5 Haziran 2012 Salı

Oxenham; Finding the Game

İki düzine ülkenin -uzak plajlarından arka sokaklarına, ve hatta gökdelenlerin çatısına kadar-futbolun kalbine göz açıcı bir yolculuk.
Bu kitap, ödüllü belgesel film "Pelada"'nın açılımı-http://www.youtube.com/watch?v=BfLEcfH8OL4 ).Film, Oxenham ve onun erkek arkadaşı Luke'un yeni futbol yetenekleri aramak; futbola doğal yeteneği olan oyuncu adaylarını bulmak için dünya çapındaki gezilerini konu eder.Trinidad & Tobago, Brezilya, Uruguay, Paraguay, Arjantin, Bolivya, Peru, İngiltere, Fransa, İtalya, İsviçre, Avusturya, Almanya, Macaristan, Mısır, Kenya, Güney Afrika, Gana, Togo, Japonya, Çin, İsrail, Filistin ve İran karşısında, Oxenham dünyanın sevdiği oyunda evrenselliği bulur.

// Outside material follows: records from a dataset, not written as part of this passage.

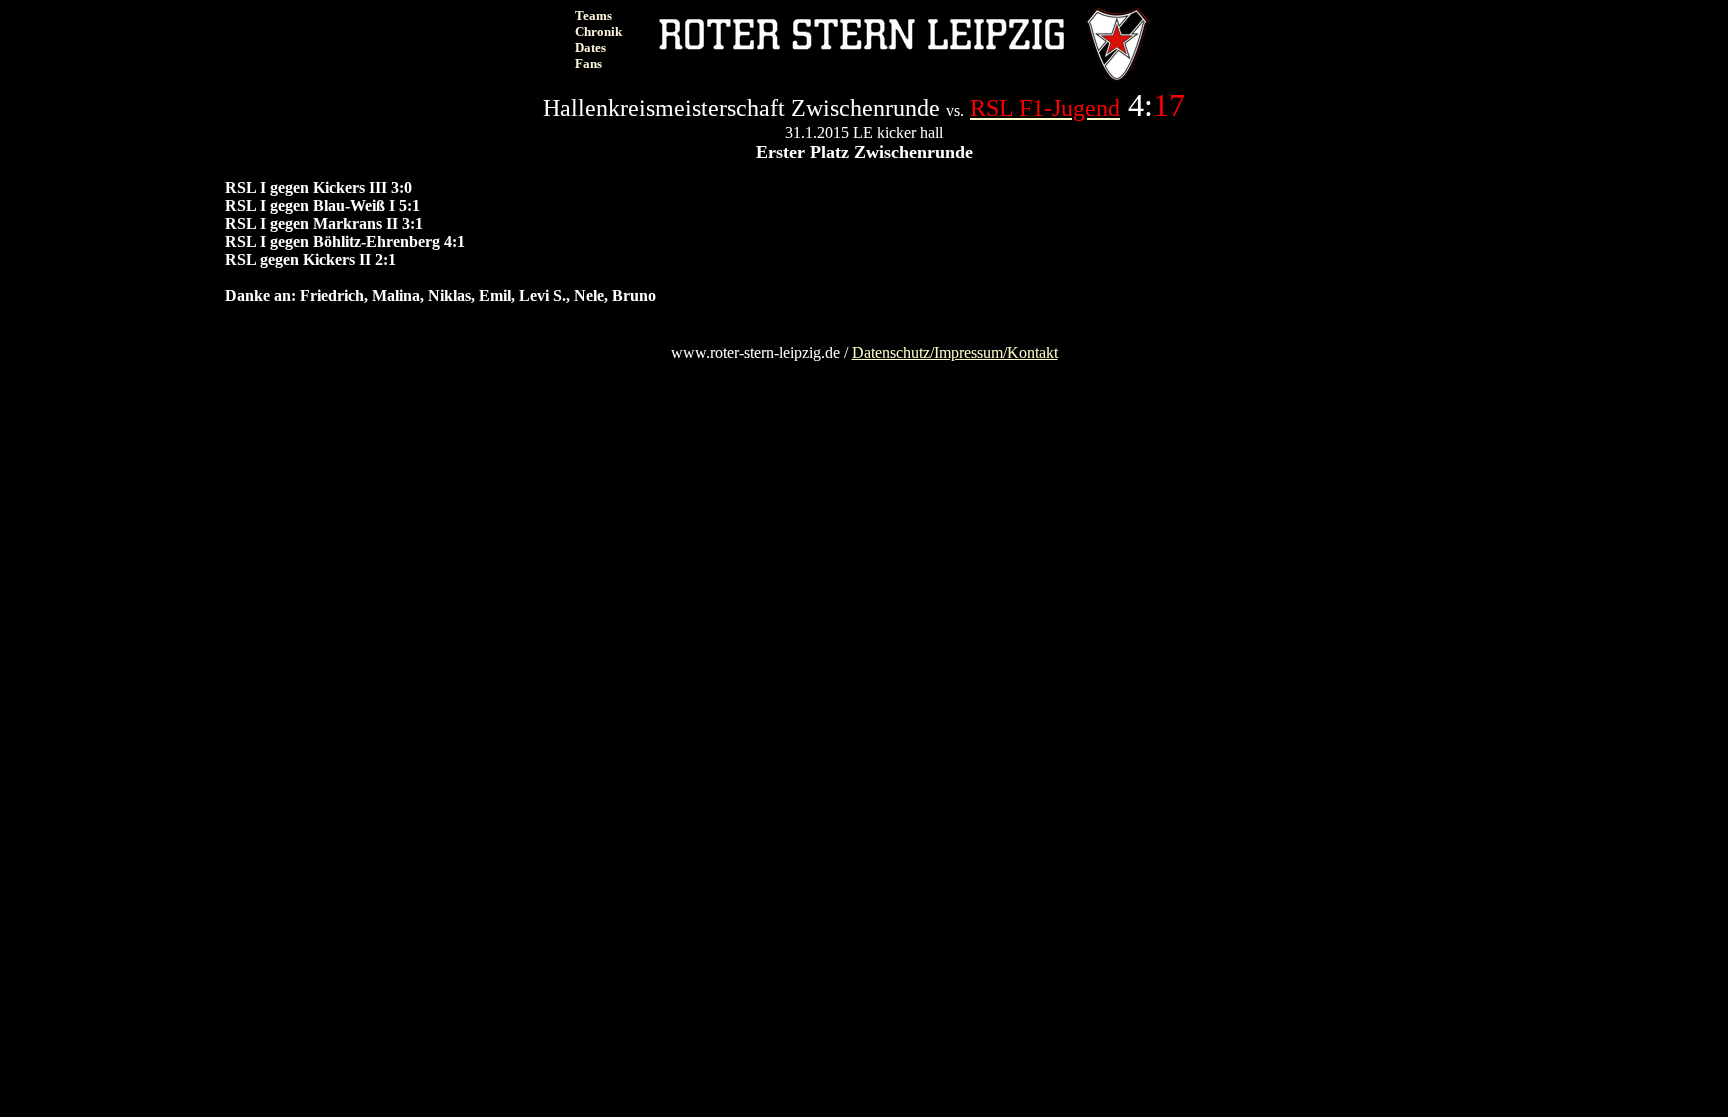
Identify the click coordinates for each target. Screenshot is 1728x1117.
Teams (593, 15)
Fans (588, 63)
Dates (590, 47)
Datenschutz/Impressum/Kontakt (955, 352)
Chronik (598, 31)
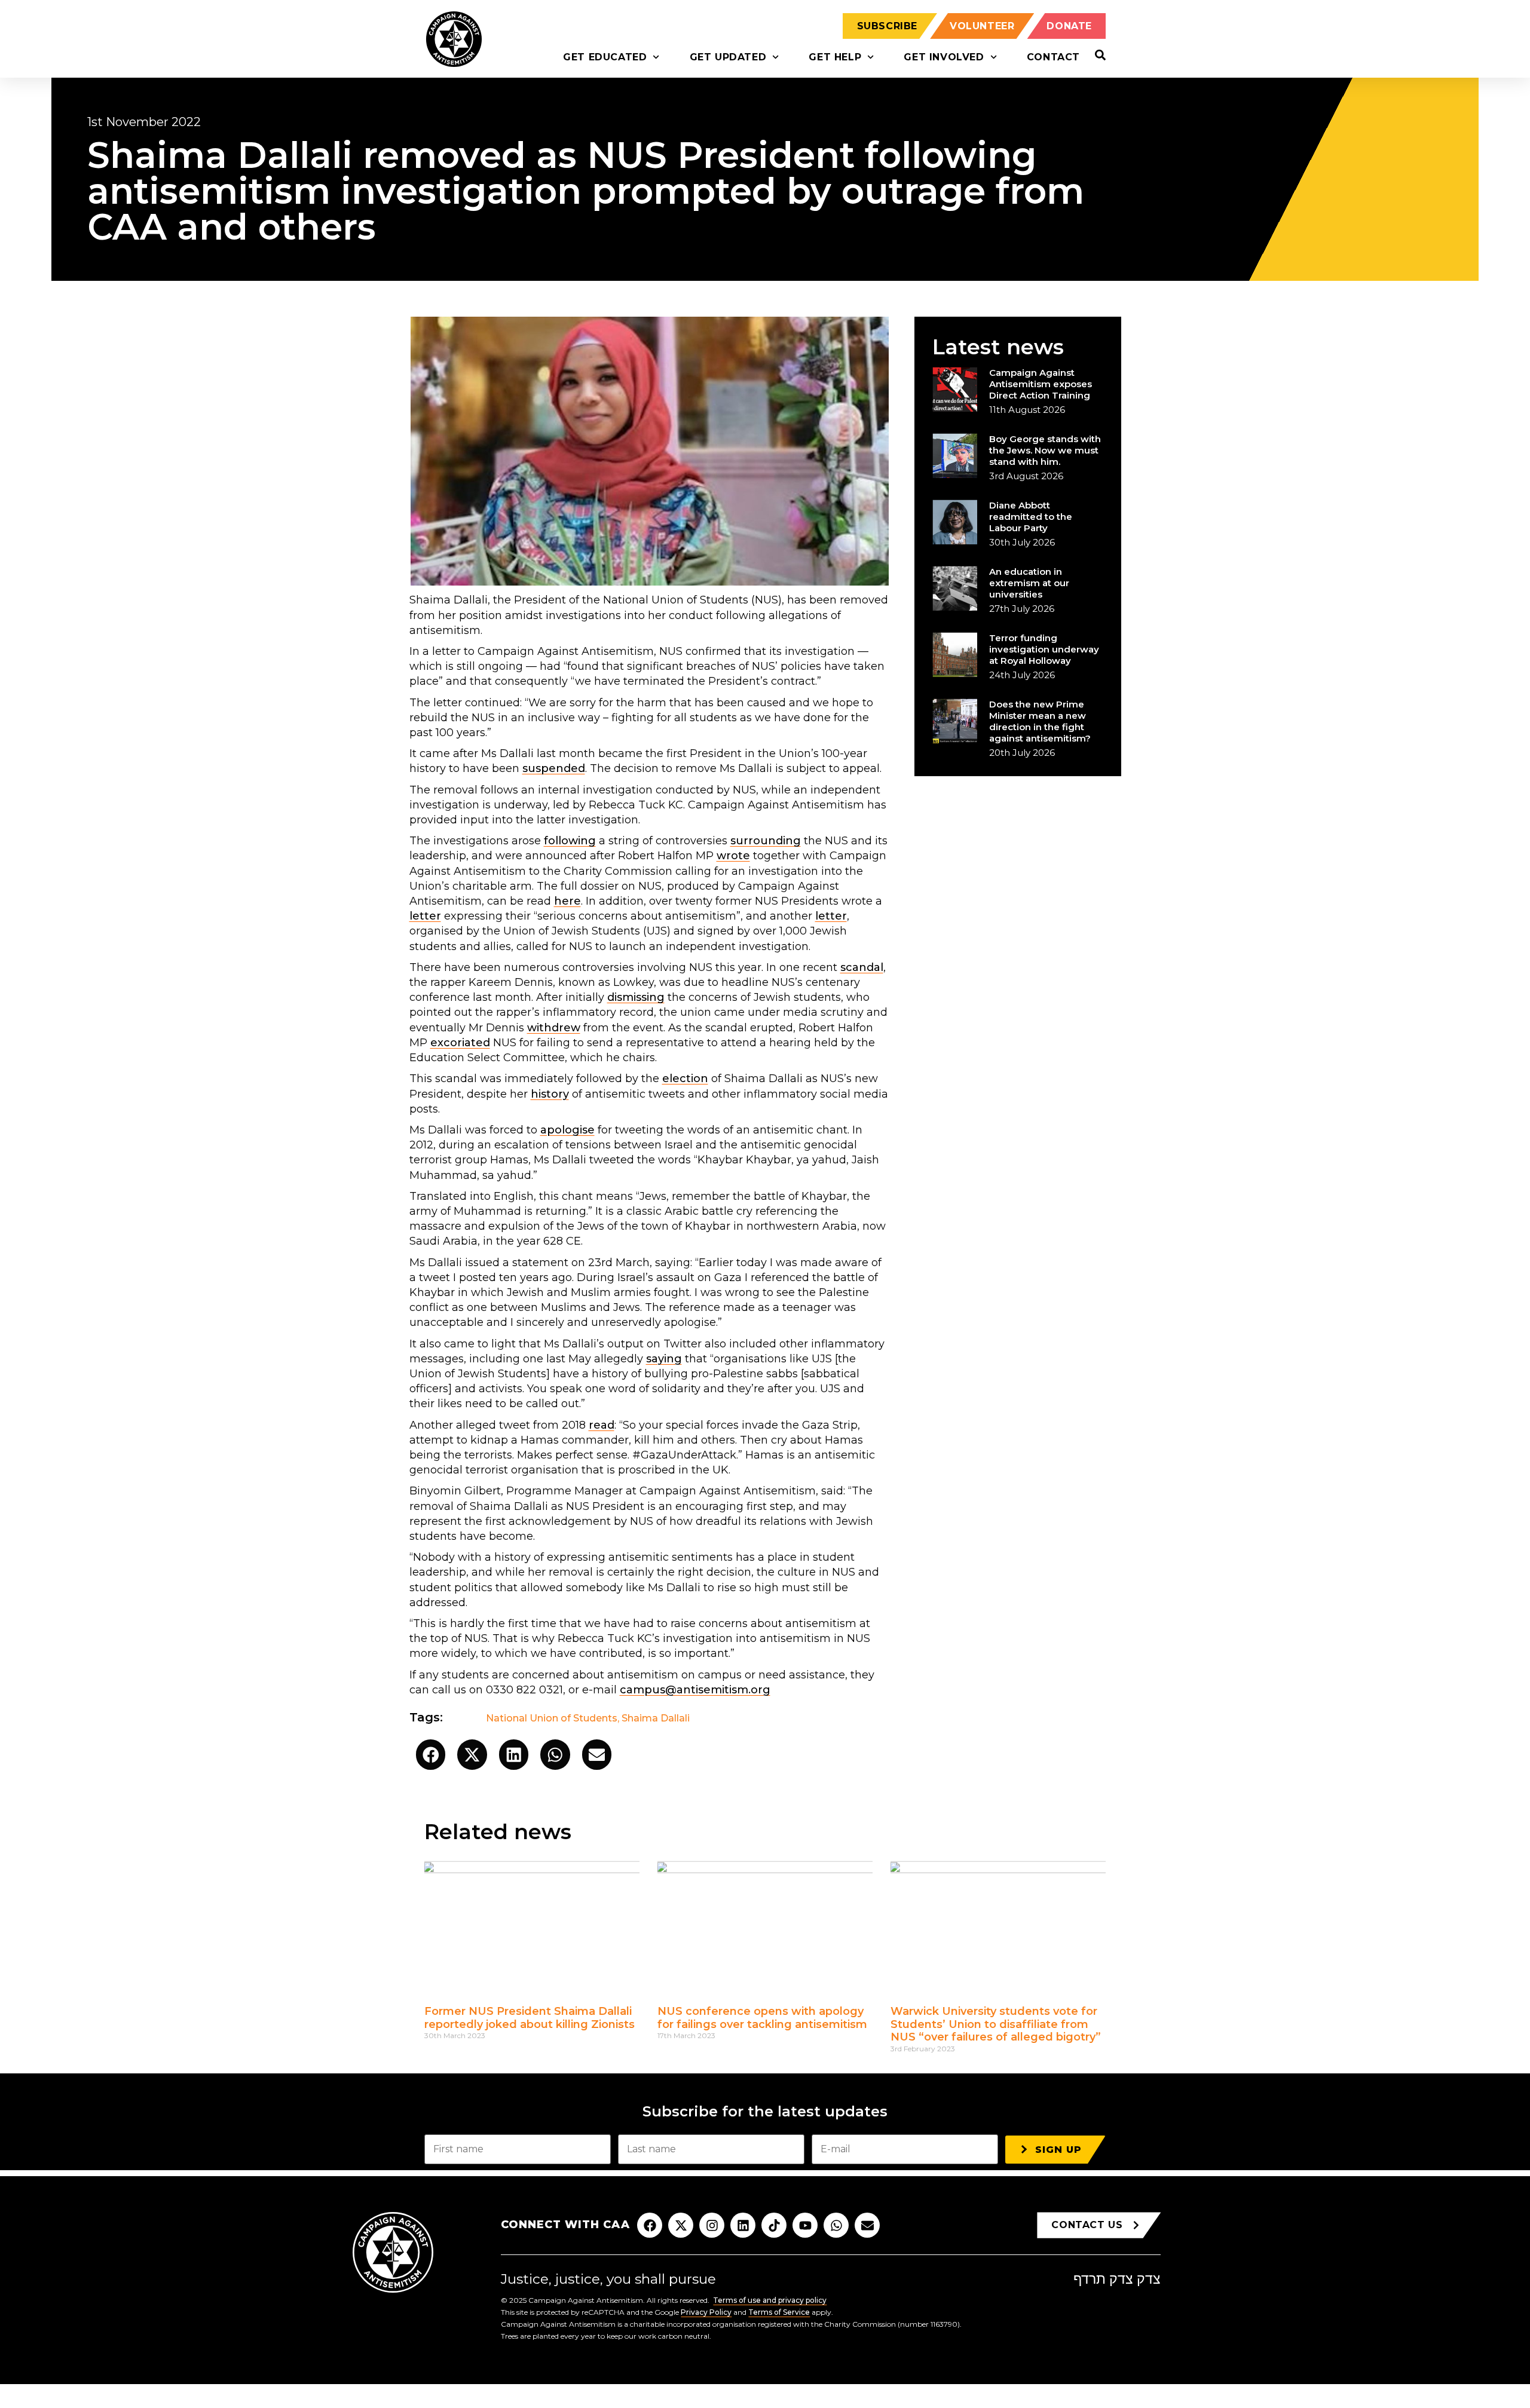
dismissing (636, 997)
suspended (553, 768)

Finding the Game: Three Years, Twenty-Five Countries, and the Search for Pickup Soccer. Oxenham, Gwendolyn (Author) Jun 2012. 304 p. St. Martin's, hardcover, $25.99 Booklist:
The youngest Division I athlete in NCAA history, Oxenham was a soccer star for Duke at age 16. By 23, she felt like a has-been, but she still loved to play. Her love of the sport in its least-official form, pickup games, birthed a documentary film project in which she, her boyfriend, and a crew of two traveled the globe looking for games. Their tenacity is remarkable. Despite financial and language barriers, they play with sheep-shearing gauchos in Uruguay, with hardened criminals in La Paz’s infamous San Pedro Prison, in an Arabs-against-Jews contest in Jerusalem, and with salarymen on a Tokyo rooftop. The most memorable sequences take place in the slums of Nairobi, where the poverty is overwhelming, and Tehran, where it’s illegal for women to play with men (she gets a game anyway). Oxenham avoids platitudes but gracefully shows how playing together can unite us more than shared worship of famous teams. Soccer fans will love this, but anyone who enjoys shoestring travelogues will like it, too. They’ll all want to watch the film, Pelada.
Publishers Weekly:
A former player at Duke University, Oxenham spent three years traveling the world with her boyfriend (who had also played soccer, at Notre Dame), his former Duke teammate, and her college filmmaking partner in the hopes of playing in and filming pickup soccer games in what would turn out to be 25 different countries. The result was the documentary film Pelada, but this book gives more than the behind-the-scenes accounting of the ups and downs of making the movie and trekking the globe on a shoestring budget. The friends go to interesting places and play lots of futbol, but it is the people they meet—a superstar who just happens to be a tiny girl from a Brazilian slum; criminals in a Bolivian prison; Arabs and Jews who grudgingly play against one another in Jerusalem—that truly make the young travelers’ point that sometimes sport can be more than just a game. While all the filmmakers have a role in the book, this is Oxenham’s story, a memoir of a young woman transitioning from school and sports to work and life outside the collegiate bubble. Imbued with both the spirit of youth and the wistful longing of past travels, Oxenham’s narrative is a suitable companion to her film and a proud testament to her favorite game. B&w photos.